Buying a home can be an exciting and intimidating process. You have to figure out how to vacate your current home, choose where you want to live, find the right lender and much more. With the sheer amount of steps involved, it can be easy to fall for misinformation around your credit and the part it plays in the mortgage process.
4 Common Homebuying Credit Myths
Myth #1: You need impeccable credit to buy a home
The reality: Having strong credit can help you look more attractive to lenders. It can help you secure a loan and access lower interest rates, which can lower your monthly payment and save you thousands of dollars over the lifetime of the loan. But while its prudent to present the highest credit score you possibly can, borrowers can qualify for mortgage loans with credit scores in the 600s or below.
Remember, credit reports and credit scores are only one part of your overall financial picture. Lenders can also look at your income, down payment amount, current debts and size of your loan.
Myth #2: All lenders offer the same rates and services
The reality: Don’t blindly pick the first mortgage lender you find on Google or through your agent. You can save a lot of money by shopping around for the best interest rate. Some lenders may have the ability to connect you with local loan programs or down payment assistance, so make sure to evaluate multiple lenders before you find the right one for you.
Myth #3: Shopping around for loans can hurt your credit
The reality: An inquiry into your credit by a lender is recorded on your credit report and can cause it to dip slightly. But multiple credit checks from mortgage lenders in a short time frame can only count as a single inquiry. This means you are free to request multiple pre-approvals and loan estimates from multiple lenders to find the best loan for you, without any added consequences to your credit.

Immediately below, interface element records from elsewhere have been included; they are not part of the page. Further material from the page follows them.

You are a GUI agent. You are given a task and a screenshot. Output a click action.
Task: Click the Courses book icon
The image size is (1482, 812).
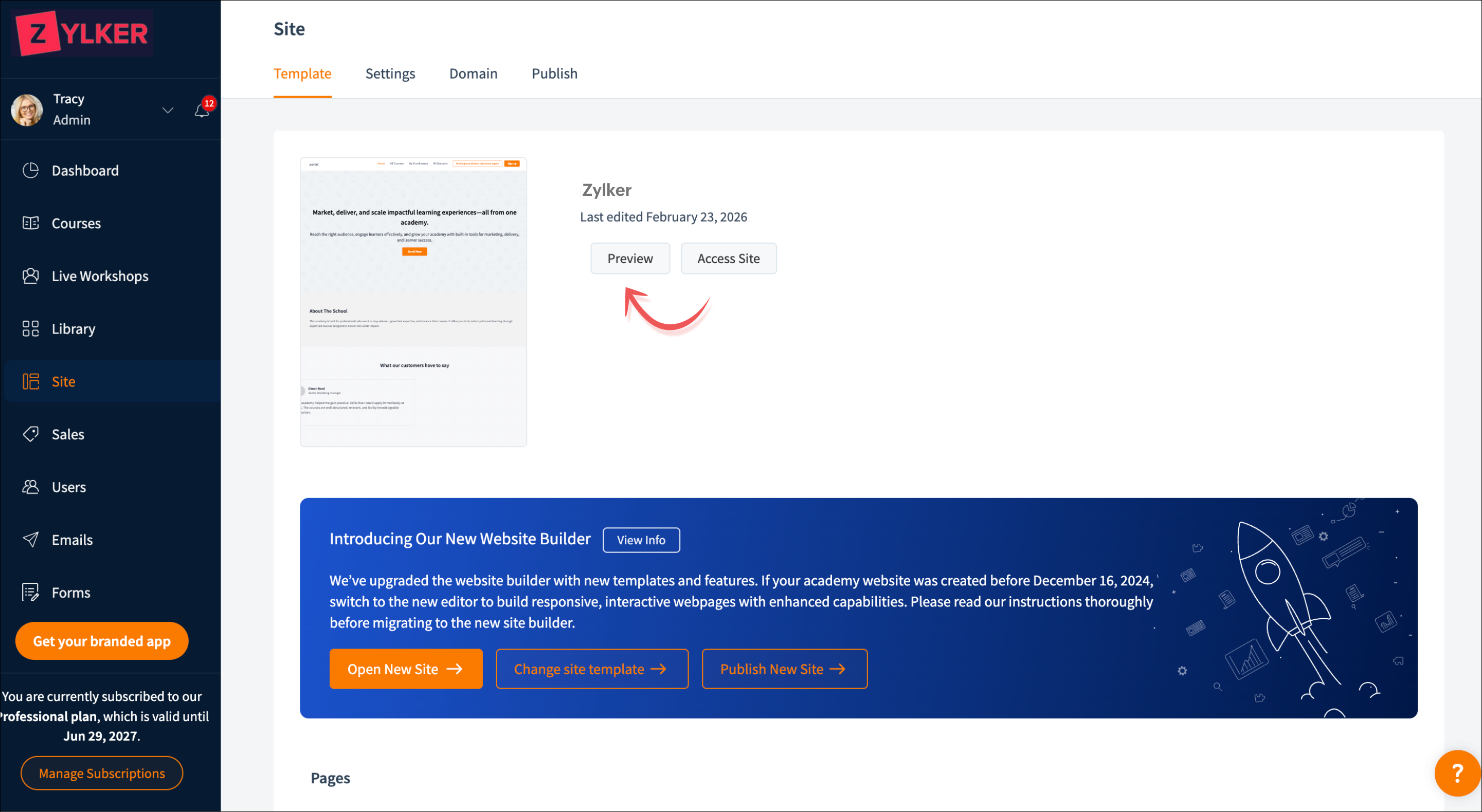(30, 223)
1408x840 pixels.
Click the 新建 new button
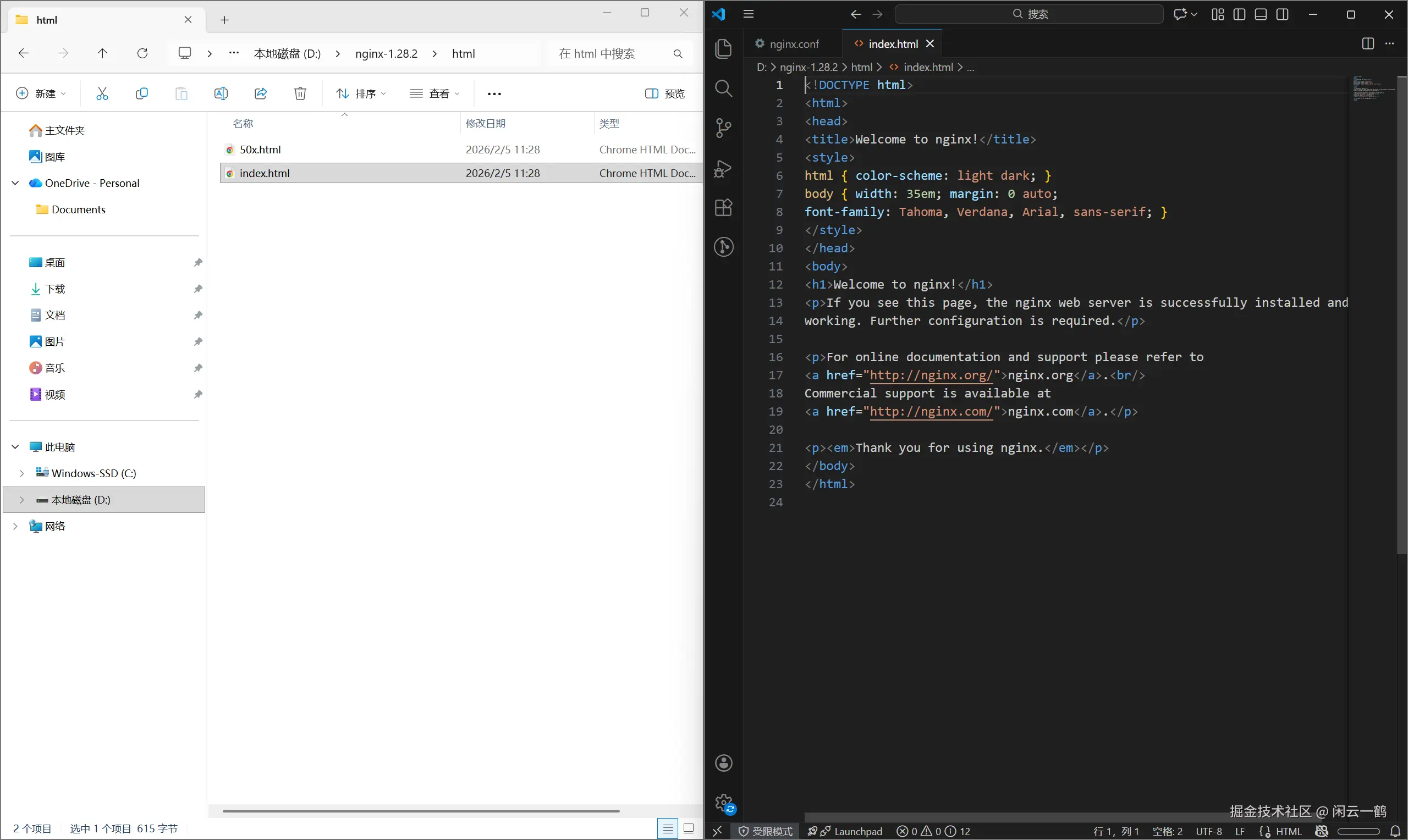[41, 93]
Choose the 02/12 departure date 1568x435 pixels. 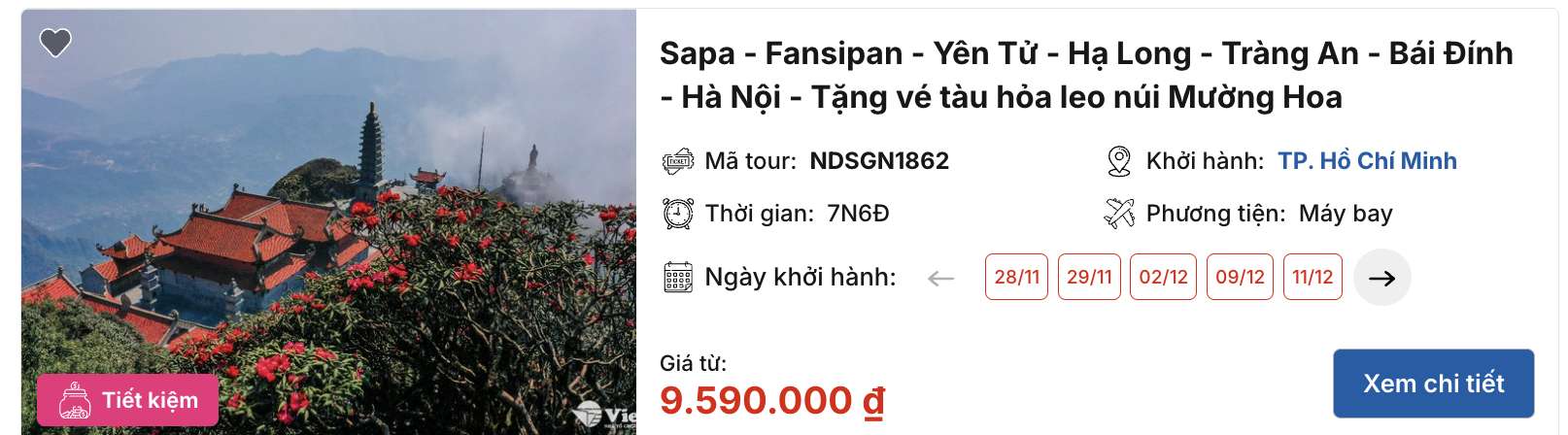coord(1163,277)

Myth #4: You need to be debt free
The reality: No matter what types of debt you have, their existence doesn’t bar you from getting approved for a mortgage. If you can show that you can responsibly manage your debt and pay it back, having debt should not be a problem. The bigger issue is your debt-to-income ratio, or the amount of monthly income that you currently must use to make debt payments. A low debt-to-income ratio indicates that you have the ability to take on a mortgage, while a high debt-to-income ratio may signal that you are already overextended.